Federal Judge Richard Matsch is now faced with the tricky proposition of balancing the rights of free speech with security and safety concerns in a post-Sept. 11 world.
He said as much Thursday - the day terrorist bombs ripped through London's transit system - after closing arguments in a civil suit filed by Citizens for Peace in Space against Colorado Springs.
The lawsuit centers on the anti-war group's belief that they were unfairly restricted from demonstrating outside a NATO conference in 2003 at the Broadmoor Resort.
Matsch said he will issue a written ruling.
The city has maintained that it gave the protesters adequate space to express their viewpoints outside a main access checkpoint where visiting defense ministers - including U.S. Defense Secretary Donald Rumsfeld - were required to drive through. The city also said the protesters got plenty of media attention during the conference.
Thomas Marrese, the lawyer representing the city, provided witnesses to explain how delicate security considerations could be. For example, a law enforcement official testified that something as minor as a traffic accident could develop into an international crisis because in some of the participating countries, accidents are staged to divert attention while serious attacks are carried out.
"The realities of today's climate have to be considered," Matsch said.
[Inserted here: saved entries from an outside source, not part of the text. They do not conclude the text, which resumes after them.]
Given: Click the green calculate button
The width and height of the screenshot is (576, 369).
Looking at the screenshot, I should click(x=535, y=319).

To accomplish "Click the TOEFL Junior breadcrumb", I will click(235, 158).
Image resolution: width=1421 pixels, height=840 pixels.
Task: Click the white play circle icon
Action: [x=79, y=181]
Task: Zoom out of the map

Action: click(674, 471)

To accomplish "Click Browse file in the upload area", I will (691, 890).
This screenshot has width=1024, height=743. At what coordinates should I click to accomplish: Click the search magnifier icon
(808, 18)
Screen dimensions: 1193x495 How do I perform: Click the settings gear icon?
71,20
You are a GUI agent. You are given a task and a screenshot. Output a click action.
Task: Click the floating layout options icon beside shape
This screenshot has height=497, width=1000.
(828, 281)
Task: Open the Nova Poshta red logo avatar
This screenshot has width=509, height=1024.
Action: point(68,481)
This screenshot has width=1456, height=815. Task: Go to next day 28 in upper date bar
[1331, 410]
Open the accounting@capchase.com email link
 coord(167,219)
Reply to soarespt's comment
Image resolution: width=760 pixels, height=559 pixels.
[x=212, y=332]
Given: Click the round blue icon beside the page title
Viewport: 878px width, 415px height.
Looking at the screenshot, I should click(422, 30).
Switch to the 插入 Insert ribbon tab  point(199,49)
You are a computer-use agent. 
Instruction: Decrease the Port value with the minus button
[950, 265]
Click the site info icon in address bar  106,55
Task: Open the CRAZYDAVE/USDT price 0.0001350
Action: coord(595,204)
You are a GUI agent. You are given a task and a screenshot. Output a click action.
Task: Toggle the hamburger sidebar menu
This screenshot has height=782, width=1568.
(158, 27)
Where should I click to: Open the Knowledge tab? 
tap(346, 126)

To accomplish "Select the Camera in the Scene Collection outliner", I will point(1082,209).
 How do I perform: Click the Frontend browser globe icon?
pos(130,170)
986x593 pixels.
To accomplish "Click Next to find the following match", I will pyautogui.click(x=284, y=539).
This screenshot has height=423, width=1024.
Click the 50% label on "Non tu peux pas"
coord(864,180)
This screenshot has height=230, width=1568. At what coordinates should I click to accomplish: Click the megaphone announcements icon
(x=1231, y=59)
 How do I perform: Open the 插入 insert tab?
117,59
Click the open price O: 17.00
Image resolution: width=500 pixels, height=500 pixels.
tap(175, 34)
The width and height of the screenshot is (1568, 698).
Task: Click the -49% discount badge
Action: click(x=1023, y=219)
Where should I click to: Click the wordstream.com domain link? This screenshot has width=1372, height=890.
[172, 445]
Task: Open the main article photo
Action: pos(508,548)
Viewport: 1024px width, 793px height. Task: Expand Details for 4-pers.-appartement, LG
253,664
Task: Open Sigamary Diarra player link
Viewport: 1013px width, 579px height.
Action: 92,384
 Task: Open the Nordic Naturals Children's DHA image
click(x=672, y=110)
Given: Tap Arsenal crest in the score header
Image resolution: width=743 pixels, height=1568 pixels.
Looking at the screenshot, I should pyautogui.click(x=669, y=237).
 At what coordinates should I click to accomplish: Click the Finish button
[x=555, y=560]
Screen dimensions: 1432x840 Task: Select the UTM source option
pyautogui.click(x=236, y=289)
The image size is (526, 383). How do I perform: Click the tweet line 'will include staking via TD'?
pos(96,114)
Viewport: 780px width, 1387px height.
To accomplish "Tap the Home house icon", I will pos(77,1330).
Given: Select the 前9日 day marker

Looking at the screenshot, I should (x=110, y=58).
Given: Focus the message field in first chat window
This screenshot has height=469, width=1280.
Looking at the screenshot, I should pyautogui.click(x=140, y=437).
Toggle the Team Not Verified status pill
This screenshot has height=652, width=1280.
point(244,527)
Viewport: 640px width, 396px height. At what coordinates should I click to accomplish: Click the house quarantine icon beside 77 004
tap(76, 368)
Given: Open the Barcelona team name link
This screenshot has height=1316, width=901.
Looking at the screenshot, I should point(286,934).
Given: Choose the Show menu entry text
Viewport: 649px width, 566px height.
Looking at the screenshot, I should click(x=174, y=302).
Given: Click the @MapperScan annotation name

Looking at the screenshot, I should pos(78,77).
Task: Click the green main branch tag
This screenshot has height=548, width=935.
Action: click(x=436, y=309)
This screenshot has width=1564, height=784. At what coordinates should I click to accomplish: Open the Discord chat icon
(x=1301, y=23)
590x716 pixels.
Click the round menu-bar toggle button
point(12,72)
The judge said he thought the founding fathers "could never have imagined" having to go through a screening process and metal detectors just to get into a courthouse now, but said, "That's the world in which we live."
He also said the First Amendment was "the most compelling and the most fragile" of the rights guaranteed in the U.S. Constitution.
Marrese said in his closing arguments that a recent 9th U.S. Circuit Court of Appeals ruling that supported Seattle's decision to make portions of its downtown off-limits to demonstrators during the volatile World Trade Organization meetings in 1999 validated Colorado Springs' decision to set up a restricted zone at the NATO conference.
That appeals court decision maintained Seattle was trying to prevent civil unrest.
But the six plaintiffs in the lawsuit, ranging in age from mid-30s to early 70s, had no track record of violent behavior and no history of arrests for violent behavior in more than 20 years of peace activism.
Mari Newman, one of the group's lawyers, said the group could have easily been allowed into the secure zone because all previously had agreed to background checks and identity checks and would have walked on foot to the disputed area - a stretch of sidewalk outside the International Center where NATO officials and the media were encamped for the two-day conference.
She said the city's arguments about car bomb threats and possible blast radiuses were irrelevant to the case and that the World Trade Organization argument had little bearing on this issue.
"These are not dangerous people," she said.
Newman also took umbrage at the city's claim that NATO's wishes for not allowing demonstrators near the International Center trumped the rights to free speech.
"The federal Constitution doesn't give way to the will of other countries," she said.
She also blasted the city's key witness, who testified he had a handshake agreement with many of the conference's participants not to allow protesters near the International Center.
"The Constitution can't be eviscerated with a handshake," Newman said.